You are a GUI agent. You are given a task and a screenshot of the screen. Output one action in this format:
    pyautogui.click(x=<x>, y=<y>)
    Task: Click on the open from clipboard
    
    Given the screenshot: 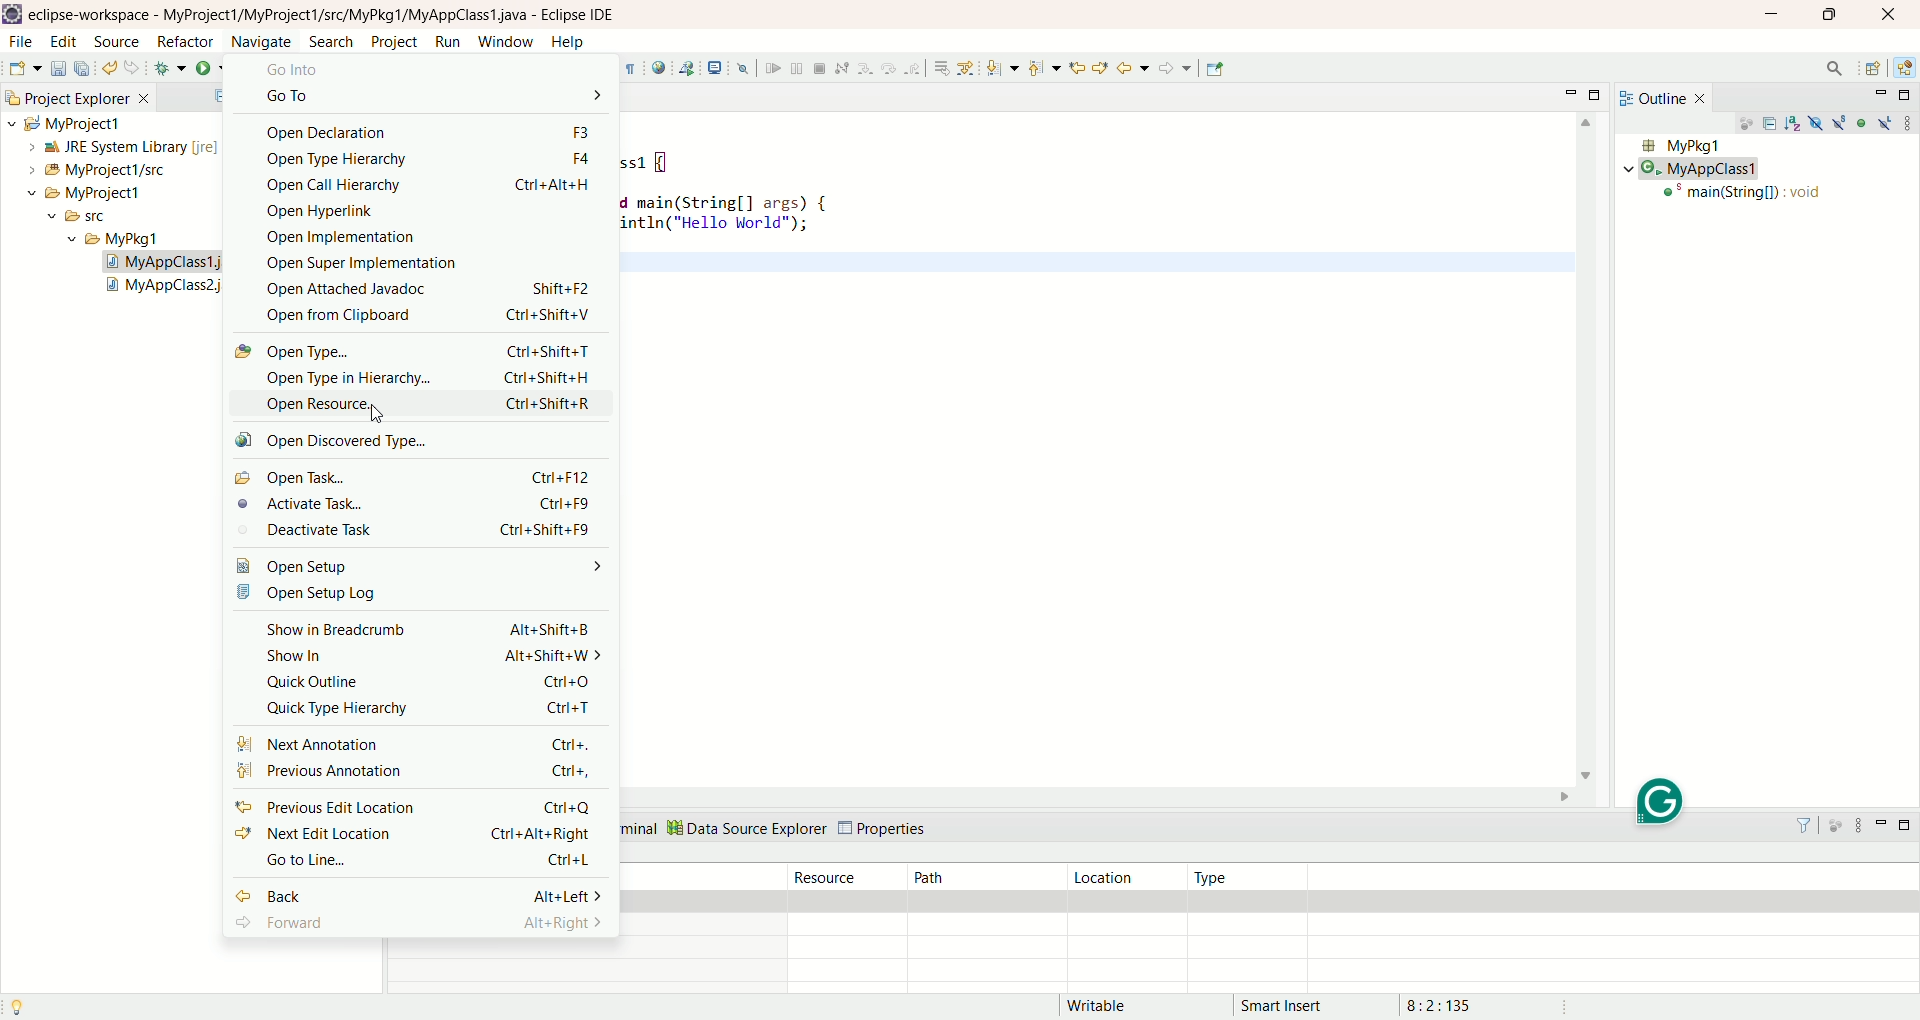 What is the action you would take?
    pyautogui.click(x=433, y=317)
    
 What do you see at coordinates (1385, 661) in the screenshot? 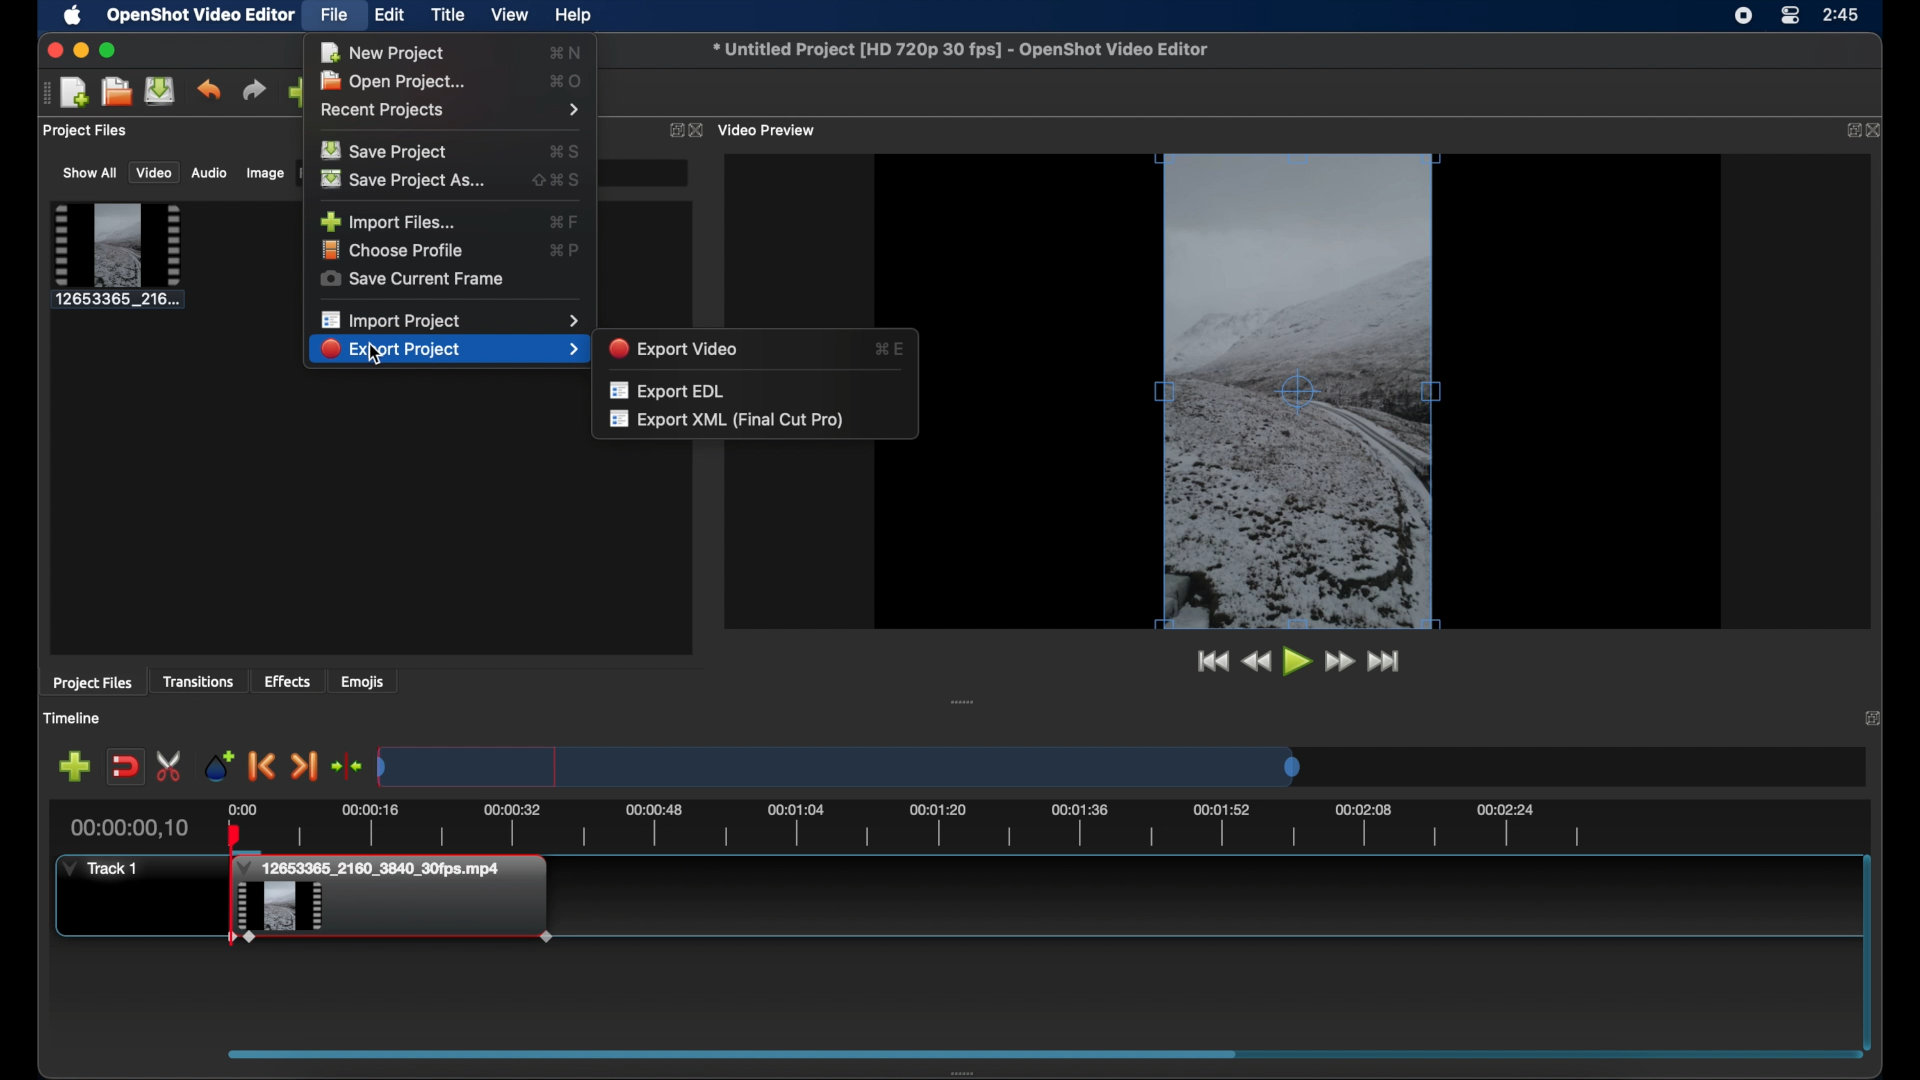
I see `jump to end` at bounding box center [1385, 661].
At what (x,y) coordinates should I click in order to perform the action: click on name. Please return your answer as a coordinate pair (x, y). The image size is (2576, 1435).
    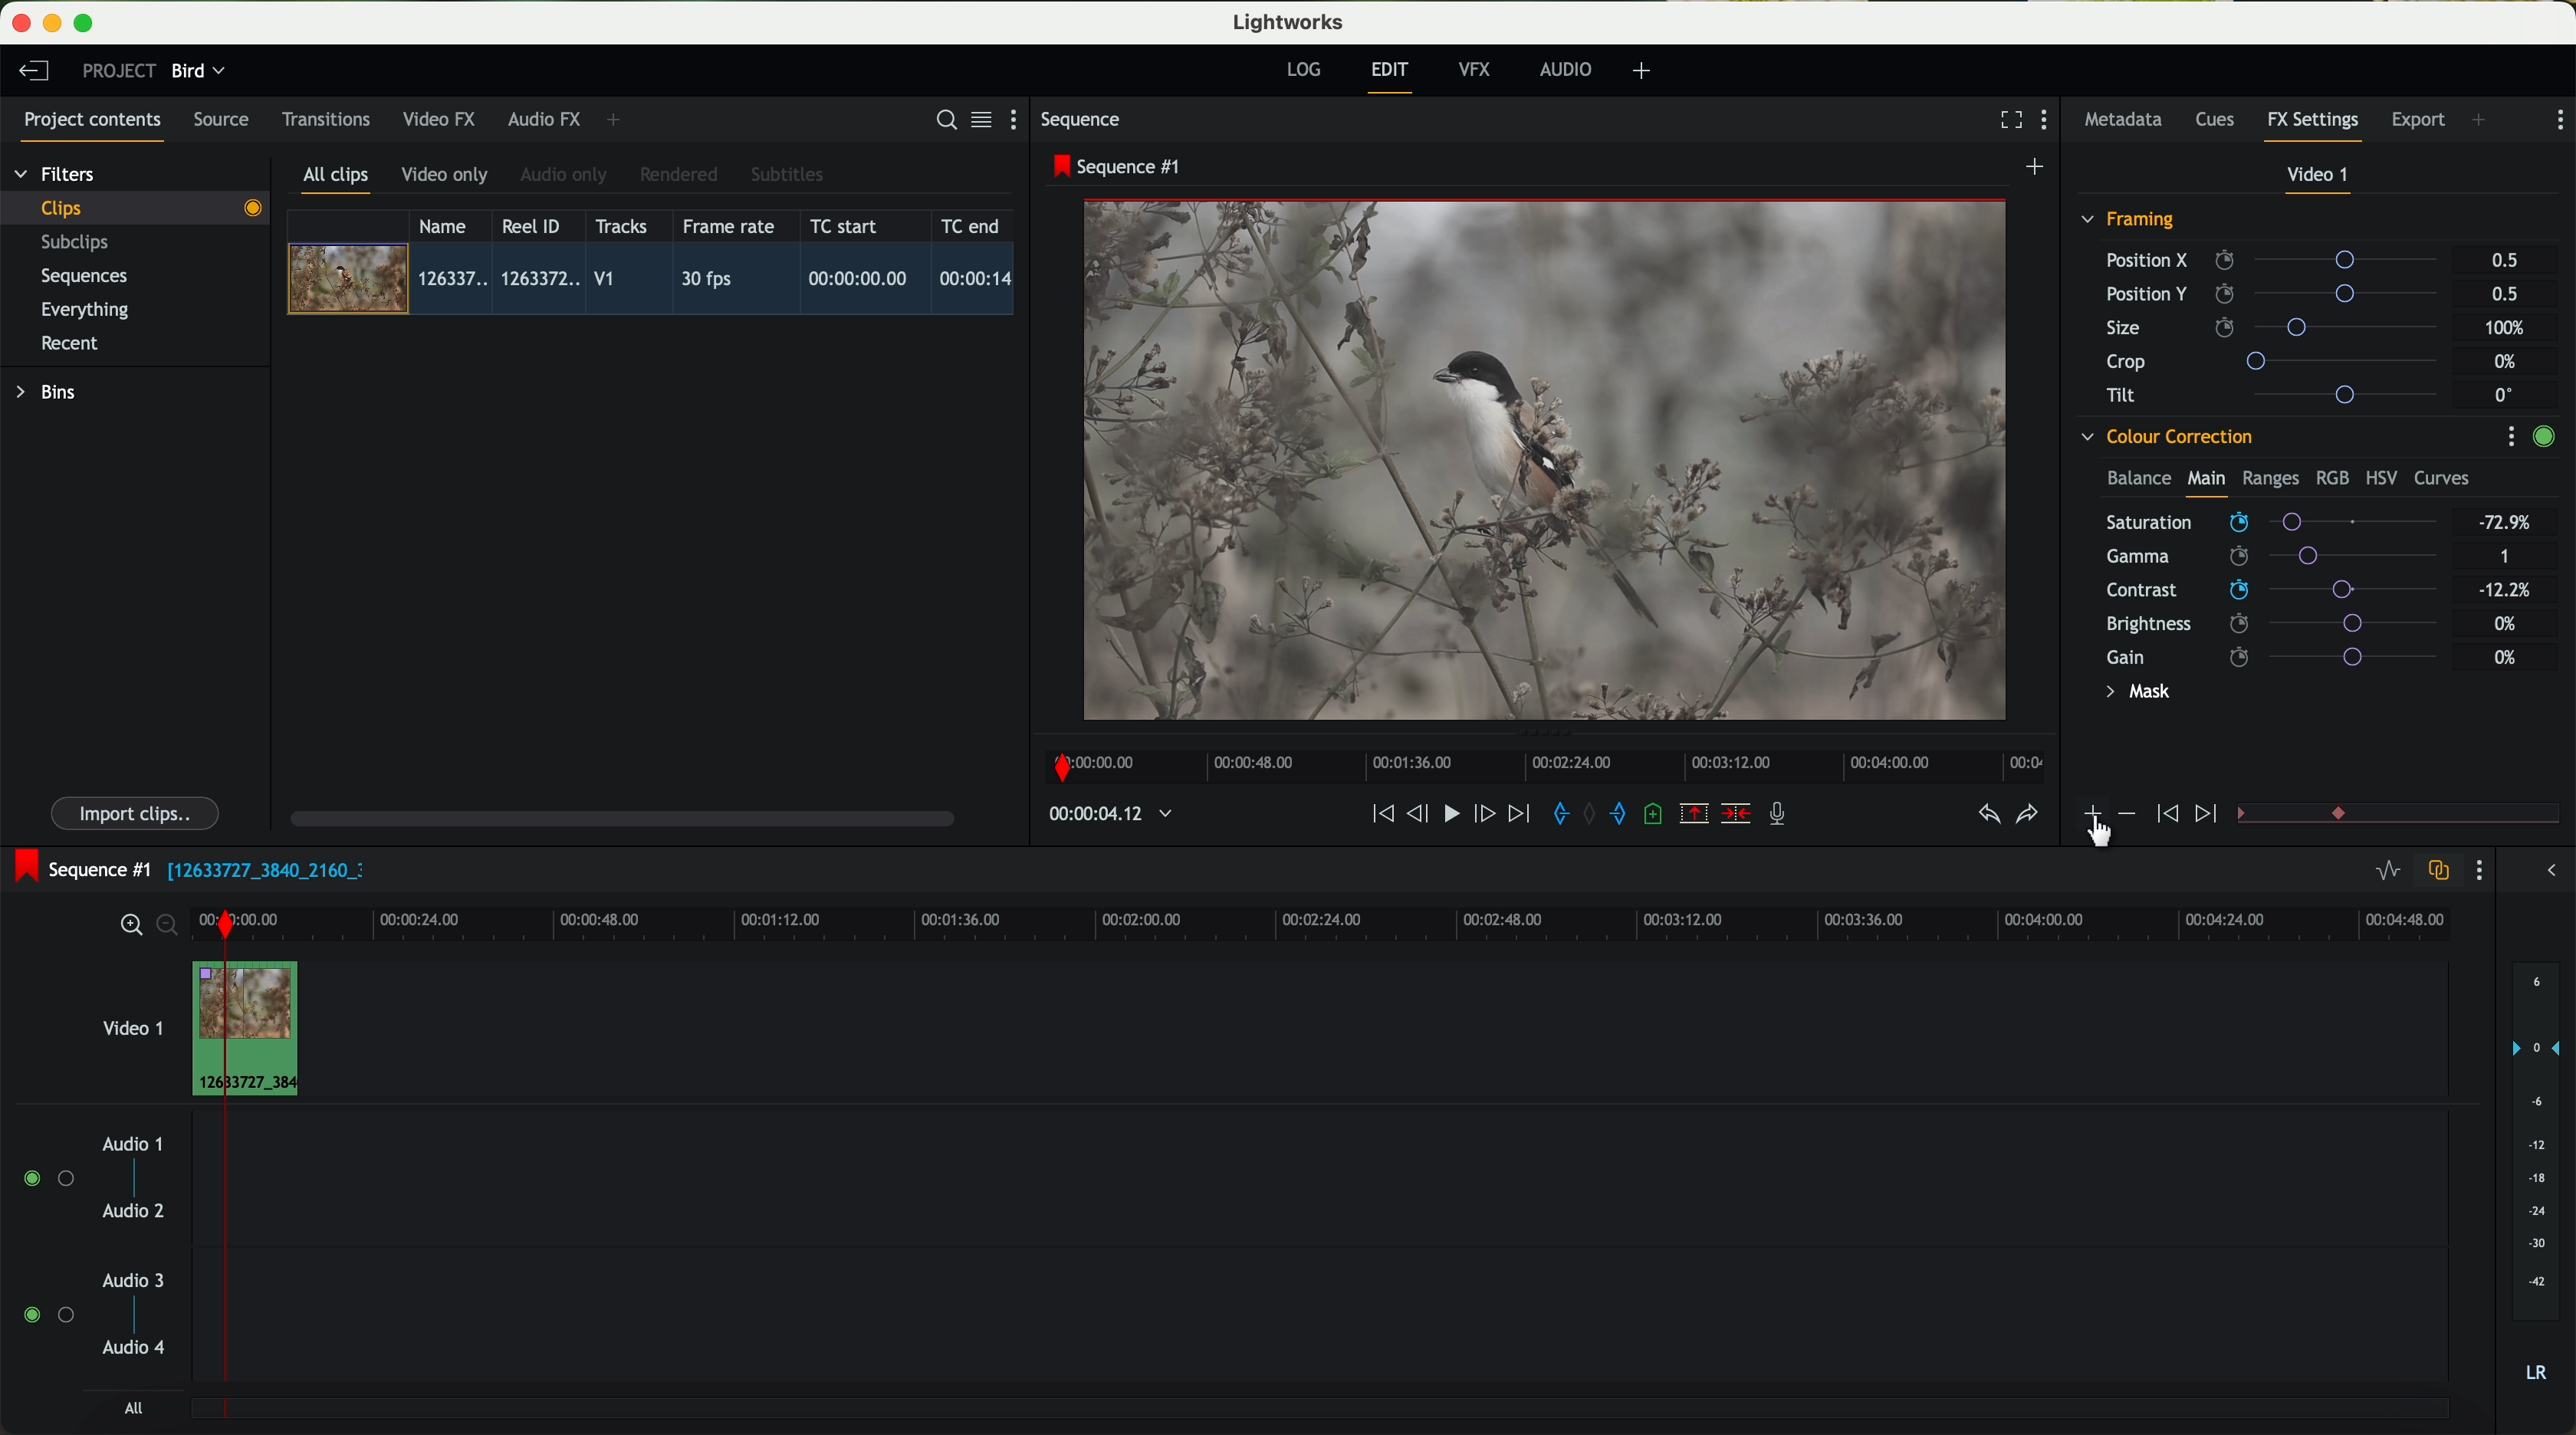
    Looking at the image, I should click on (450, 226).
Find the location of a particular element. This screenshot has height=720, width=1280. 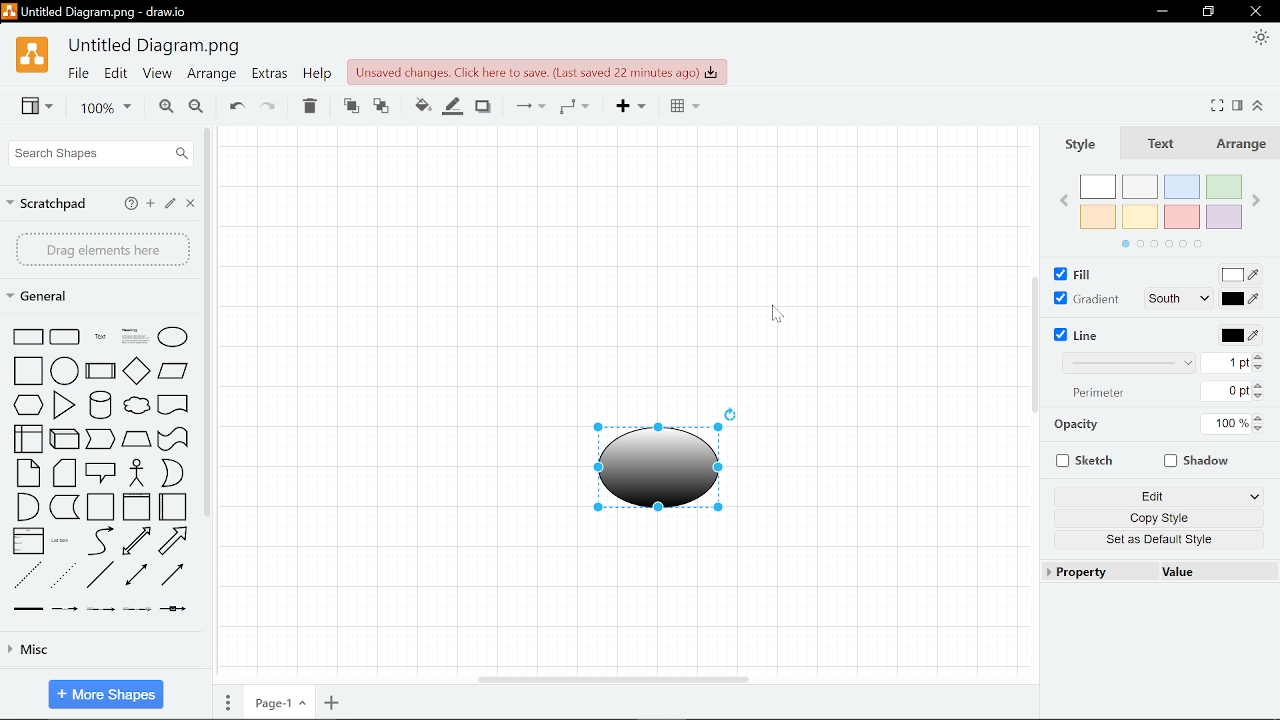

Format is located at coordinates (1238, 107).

========================================================================

Given task: Put the material, starting at the line that contains "Find the location" and ending at the end of the material, into a Markdown table with columns Row and Line. Skip blank lines and leave out the pictures.

Finished task:
| Row | Line |
|---|---|
| 1 | Find the location of a particular element. This screenshot has height=720, width=1280.  |
| 2 | Format is located at coordinates (1238, 107). |